Why You Feel Like You’re Not Good Enough (And What Finally Explained It)

I Didn’t Realize This Was a Pattern

I’ve written before about perfection and how there is no such thing as perfect, but knowing that and actually living it are two very different things. For most of my life, I wasn’t actually living that way. I thought I was just someone with high standards. I thought I cared. I thought I was driven. I told myself maybe I was just a little too type A and that was all this was.

I spent years trying to achieve something that doesn’t actually exist. Perfection, or at least what my version of it was at the time. At work, in relationships, with family and friends, I set the bar so high there was no real way to feel like I had ever reached it. It left me completely exhausted, and underneath all of it was this constant feeling I didn’t have language for at the time.

That I wasn’t good enough.

Everything Started To Feel Like Proof

When I look back now, I can see how consistent that feeling was. Every rejection seemed to point to the same conclusion.

Not getting a job I thought I was a perfect fit for. A relationship ending in a way I didn’t expect. Missing out on a promotion I worked hard for while watching others move ahead.

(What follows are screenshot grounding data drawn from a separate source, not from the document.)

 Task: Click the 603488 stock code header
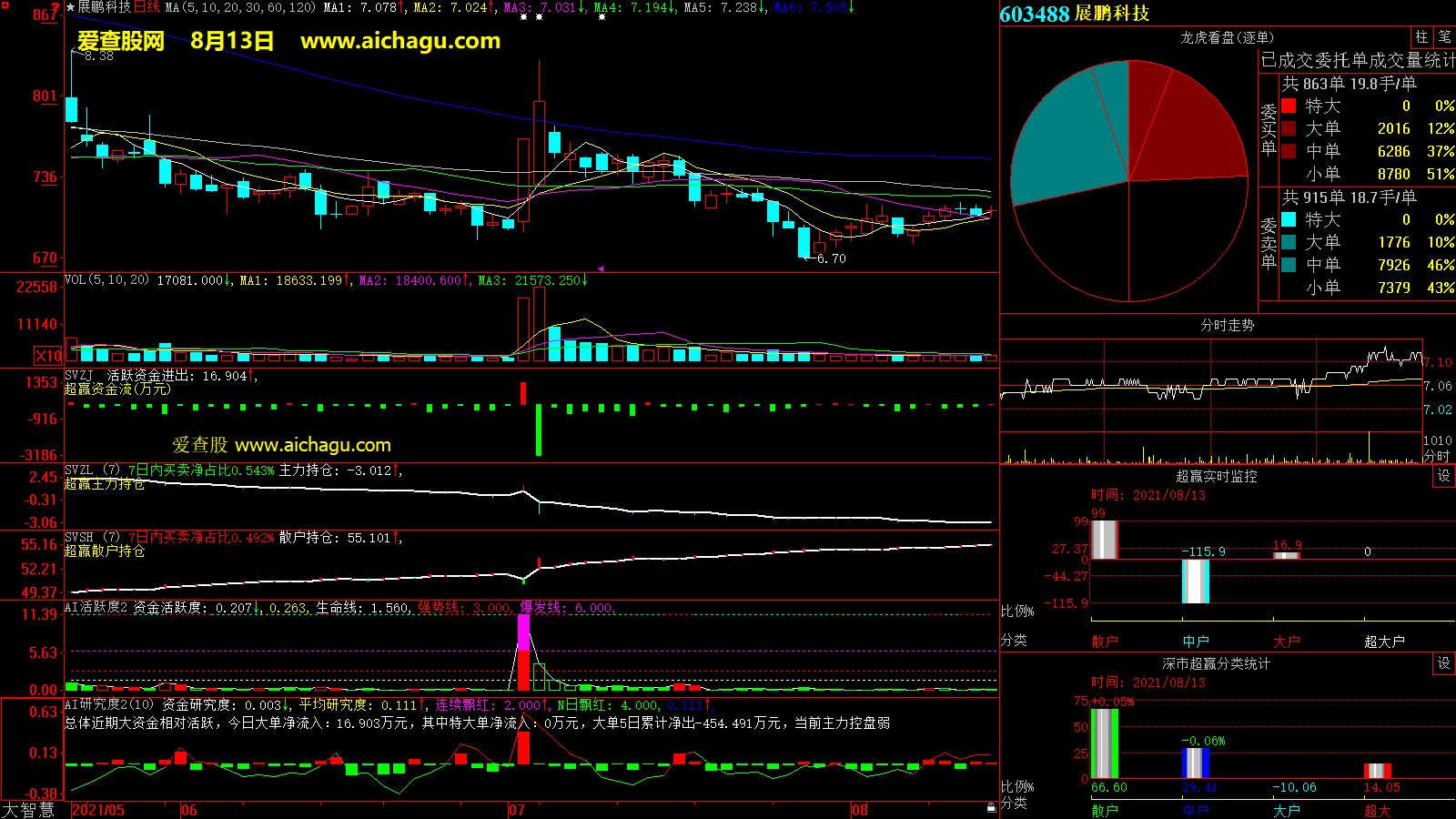pyautogui.click(x=1034, y=14)
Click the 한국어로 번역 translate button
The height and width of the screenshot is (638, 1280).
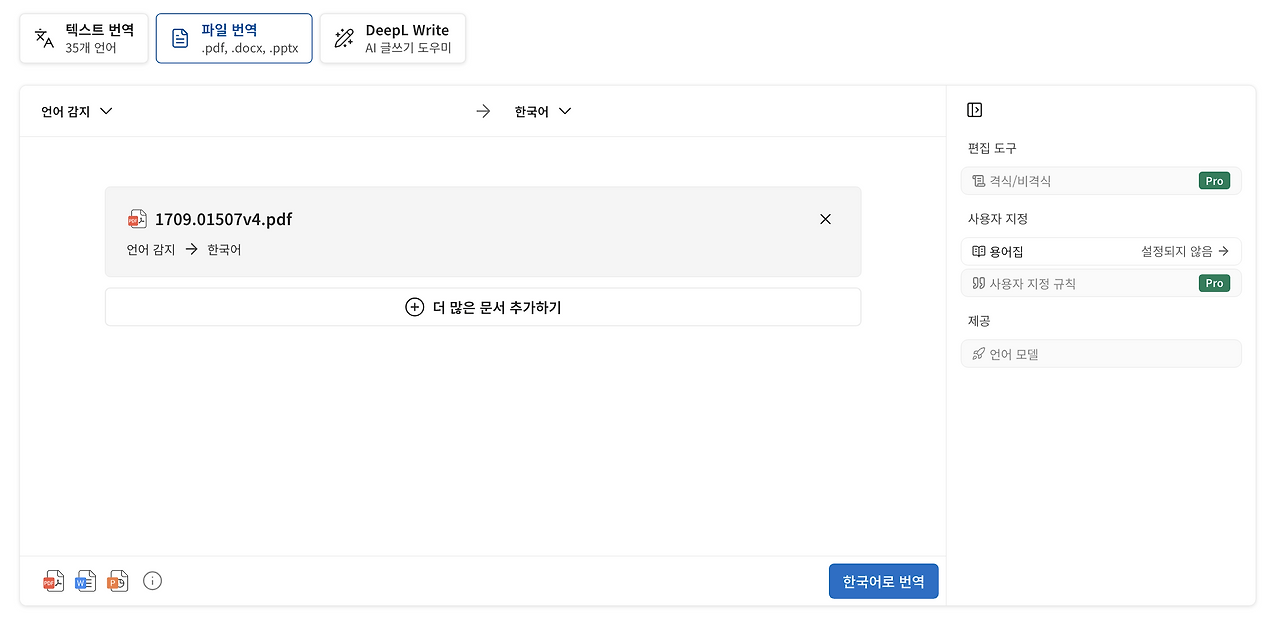pos(883,581)
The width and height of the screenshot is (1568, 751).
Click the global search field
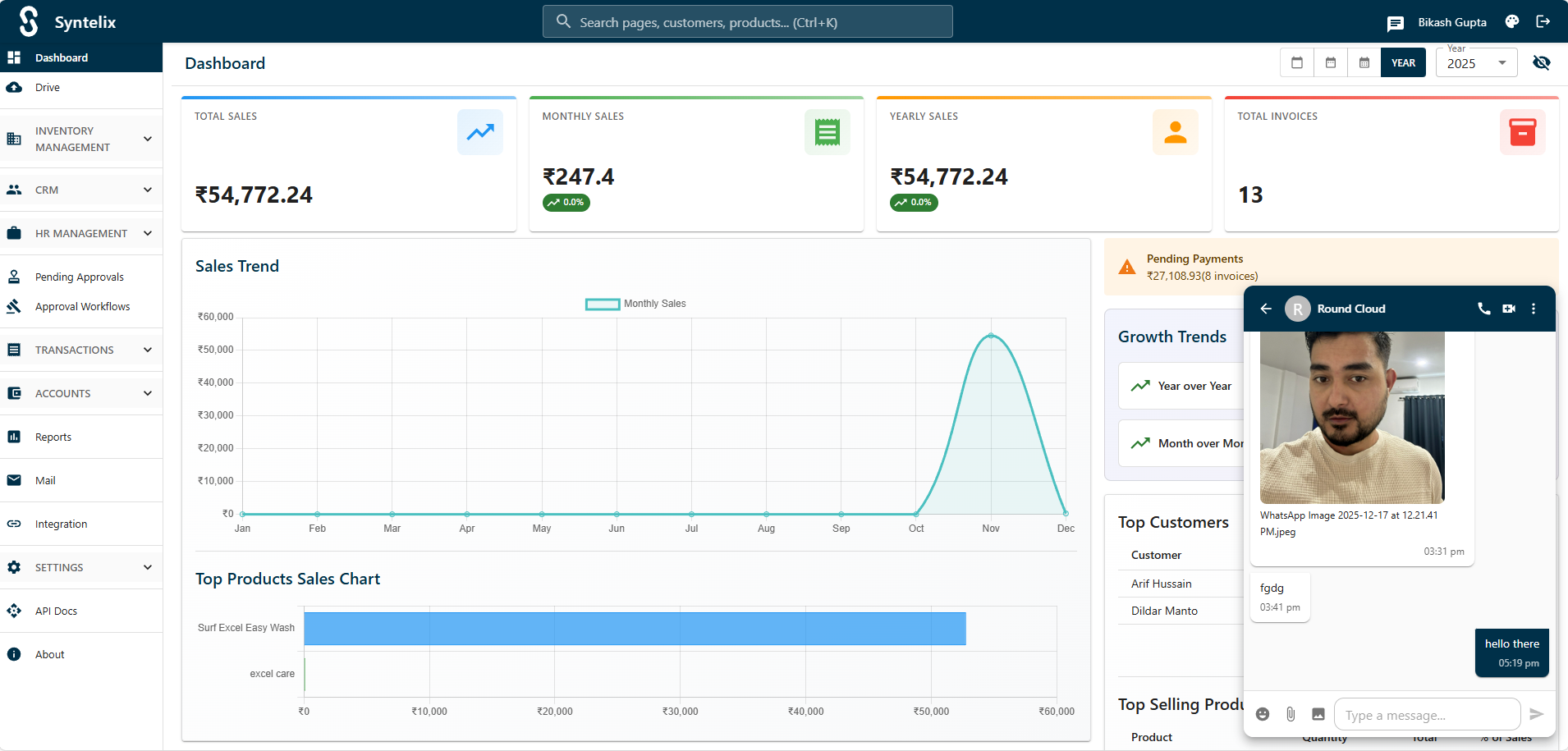(x=747, y=22)
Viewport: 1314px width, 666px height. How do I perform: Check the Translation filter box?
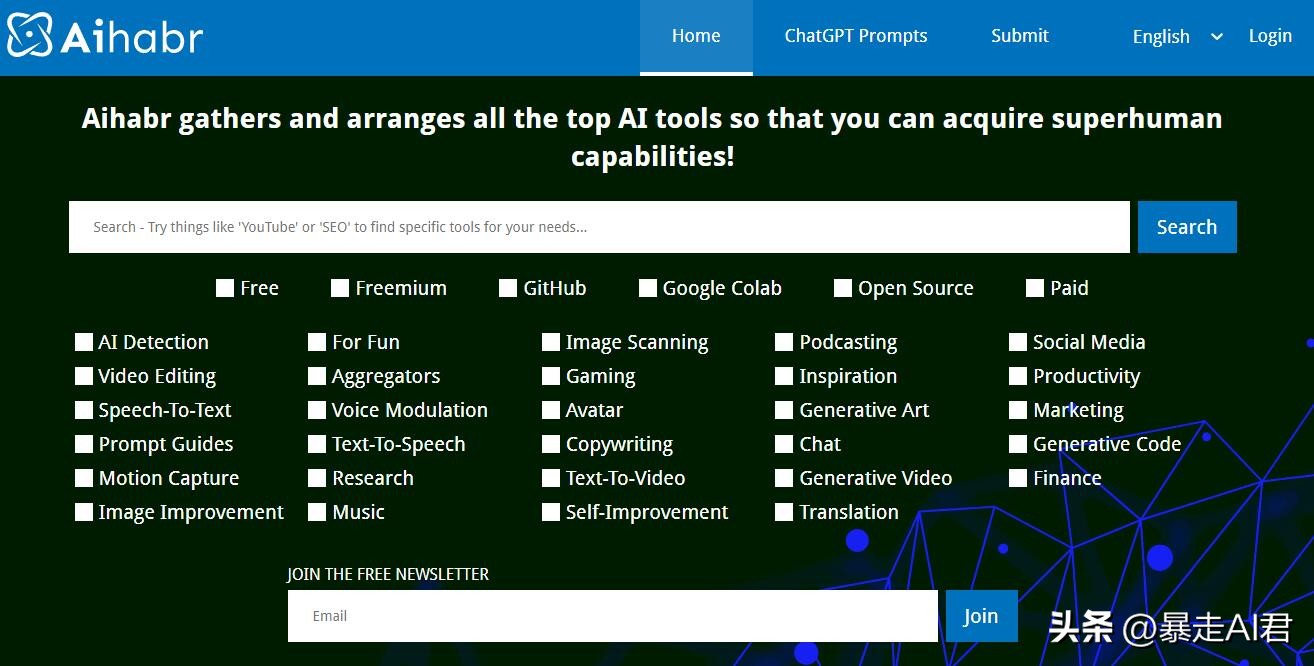click(x=784, y=513)
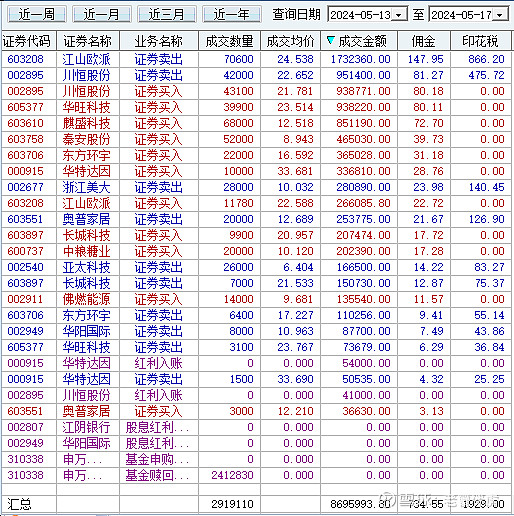This screenshot has height=516, width=514.
Task: Select the 近一月 range button
Action: pos(102,14)
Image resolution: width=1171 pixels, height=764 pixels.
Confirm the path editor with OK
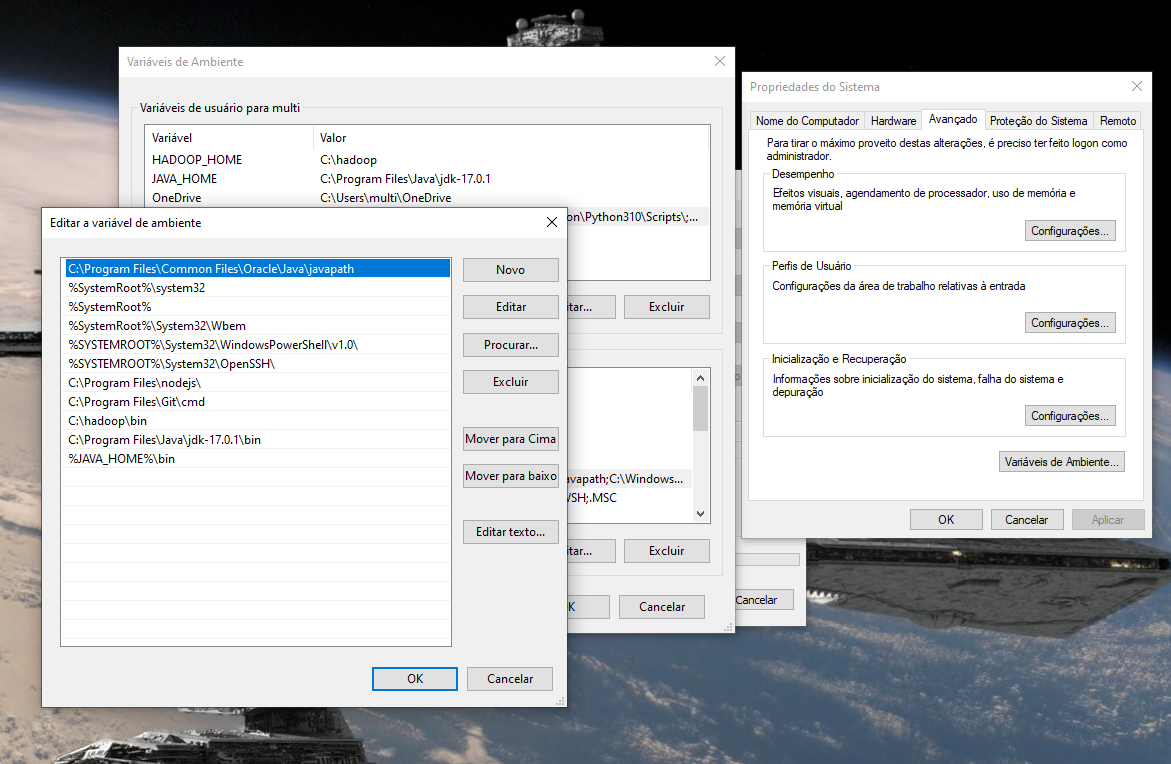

Not being included in things with people I thought I was close to.



Each one of those experiences hurt on its own, but what made them heavier was what I made them mean. I didn’t just experience them. I interpreted them.

I turned them into proof.

Proof that something about me was lacking. Proof that I wasn’t chosen. Proof that no matter how much I did, it still wasn’t enough.

At the time, I didn’t question it. It never occurred to me that this could be a belief I was carrying. It just felt like the truth.

Learning About the Good Enough Principle

It wasn’t until recently that I learned about the Good Enough Principle, and it reframed everything for me even more. The idea behind it is that progress is a better goal than perfection, and I remember thinking, wow, what a healthy way of looking at literally everything.

Am I better at doing x, y, or z than I was yesterday? Yes? Amazing!

Does that mean I’m done? No.

Am I going to stop trying to grow and improve and be better? Also no.

That’s the part that actually stuck with me. It’s not about lowering the bar or suddenly not caring. It’s about not measuring yourself against something impossible anymore. It’s not a destination. It’s not meant to be.

It’s just a goal. A very healthy and realistic one.

What Is The Good Enough Principle?

At its core, the Good Enough Principle explains that people tend to operate from one of two beliefs: either that they are fundamentally enough as they are, or that they are not and need to prove it through what they do. (Is this sounding familiar to anyone? I bet it does.)

When you’re operating from the belief that you’re not enough, it creates a cycle. You strive, achieve, and get validation, which feels good for a moment, but it doesn’t last because the belief underneath hasn’t changed. So you go after the next thing, hoping that will finally be the one that makes you feel like you’ve arrived.

But you never actually arrive.

You just keep resetting the standard.

Once the belief “I’m not good enough” is formed, people tend to look for ways to confirm it through their experiences, often without realizing it.

When I heard that, it hit immediately.

Because that’s exactly what I had been doing.

Seeing My Own Pattern In It

For years, I thought I was reacting to what was happening in my life. I thought the feeling came from rejection, missed opportunities, and relationships that didn’t work out.

Looking at it now, it was the other way around.



I had the belief first, and then I used those experiences to validate and reinforce it. Every time something didn’t go the way I expected, it pointed me back to the same conclusion. And even when things did go well, the relief didn’t last because I was still measuring myself against something that kept moving.

You don’t reach enough in that cycle.

You redefine it.

Ever heard the expression “moving the goalposts”? Yeah… this is exactly that.

For a long time, I thought the solution was to try harder. Be better. Get it right. If I could just meet the standard I had set for myself, then the feeling would go away.

It never did.

There might be moments where I felt good, more certain, more okay, but they didn’t stick. The standard would shift, and I would find myself right back in the same place, trying to close a gap that never stayed closed.

I wasn’t lacking effort.

I was measuring myself against something that kept moving.

What Actually Changed (And What Didn’t)

Learning about the Good Enough Principle didn’t suddenly fix everything, and it didn’t flip a switch. What it did was change how I relate to something I already understood.

I’m more aware of when I fall into the pattern, and I’m quicker to catch it before it runs everything.

I still care. I still want to improve. That hasn’t changed.

What has changed is the pressure behind it.

I’m not using every outcome to decide where I stand in the same way anymore. I’m not turning every interaction into a reflection of my worth. There’s more space now, and that space changes how everything feels, even when nothing externally has changed.

There’s also a level of freedom and peace that comes with that, and I don’t think I realized how heavy that weight was until it started to lift.

I used to believe that I was one perfect outcome, one better version of myself, or one different result away from finally feeling like enough.

I don’t think that’s true anymore.

And I hope after reading this, you can start to see it’s probably not true for you either.